• Data for this exercise
+-------+

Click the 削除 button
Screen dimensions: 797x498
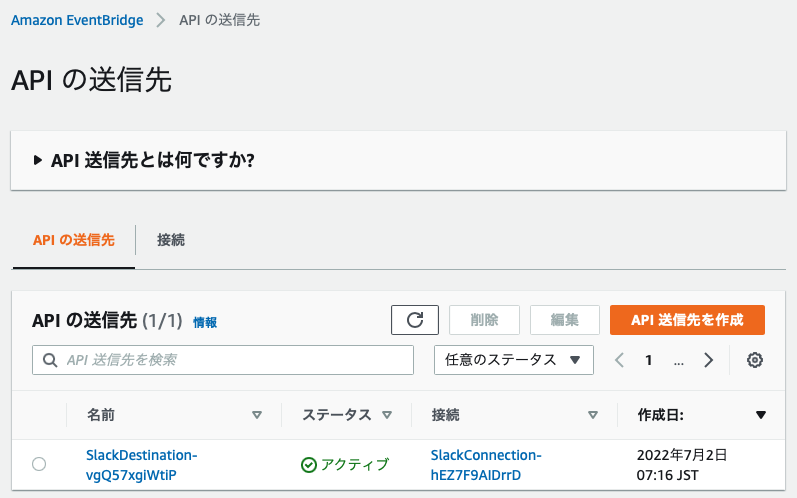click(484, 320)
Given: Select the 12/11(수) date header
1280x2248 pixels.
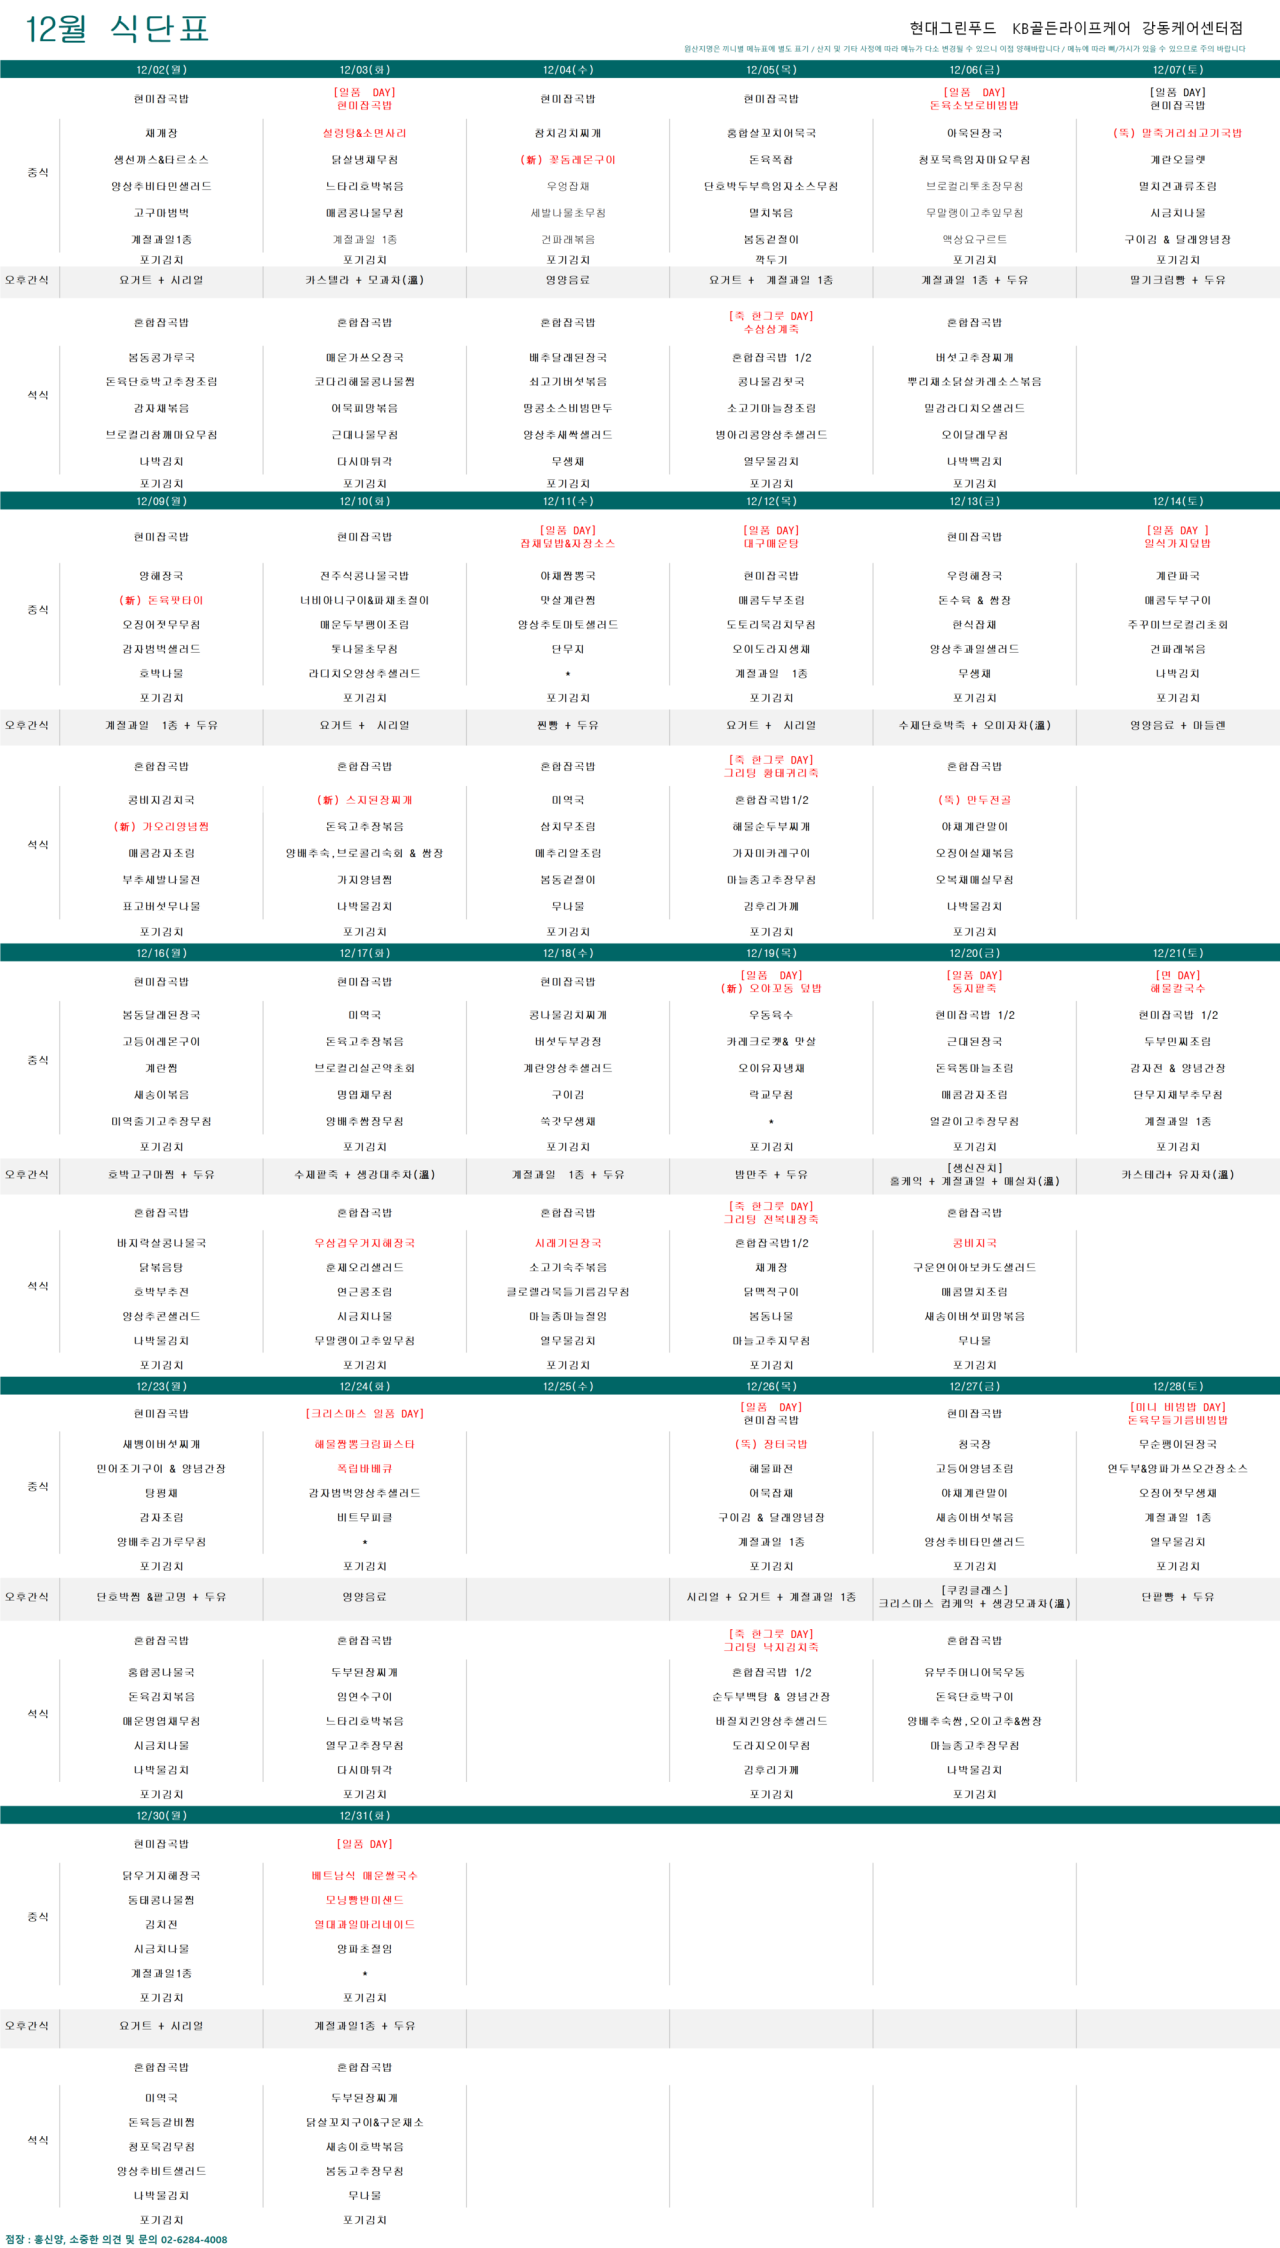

+-------+

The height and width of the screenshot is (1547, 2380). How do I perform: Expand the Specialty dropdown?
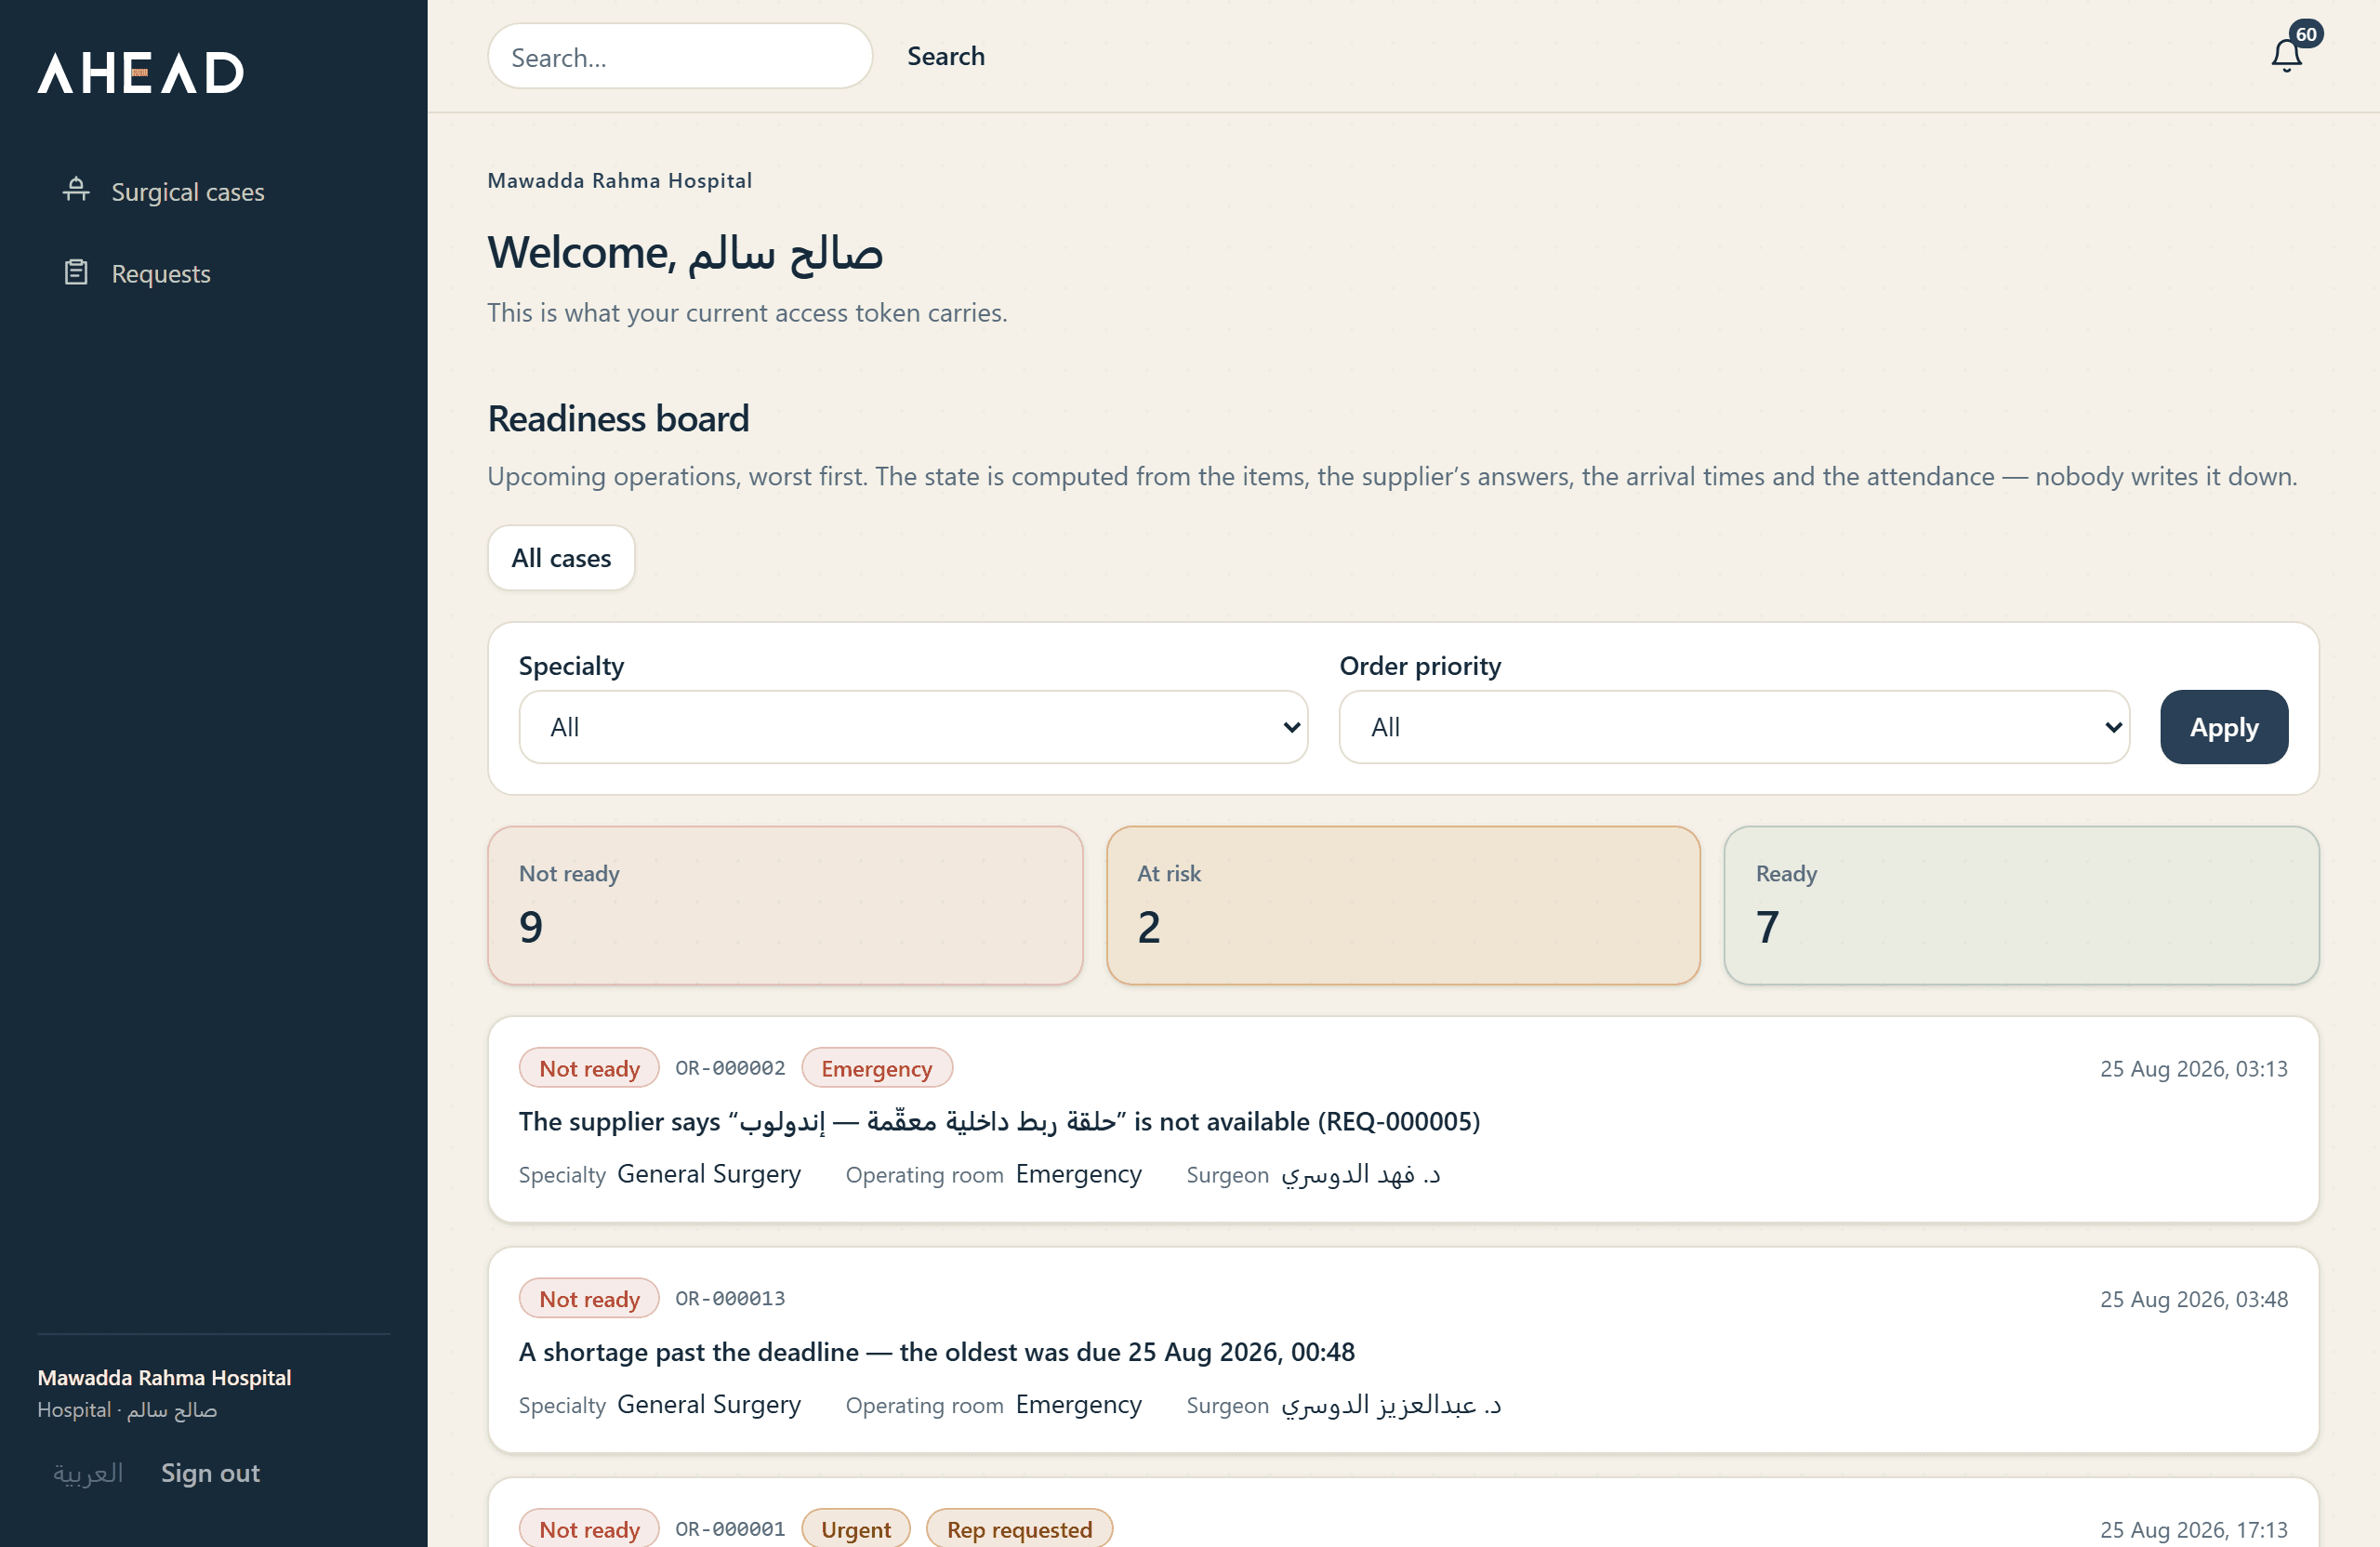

+-------+

• Task statement
Convert the part of the rows that opens with the line containing "Given: Select the 12/11(수) date header" and closes with the line containing "1280x2248 pixels." into a Markdown table with the columns No. and Line. Leave out blank lines.

• Answer for the task
| No. | Line |
|---|---|
| 1 | Given: Select the 12/11(수) date header |
| 2 | 1280x2248 pixels. |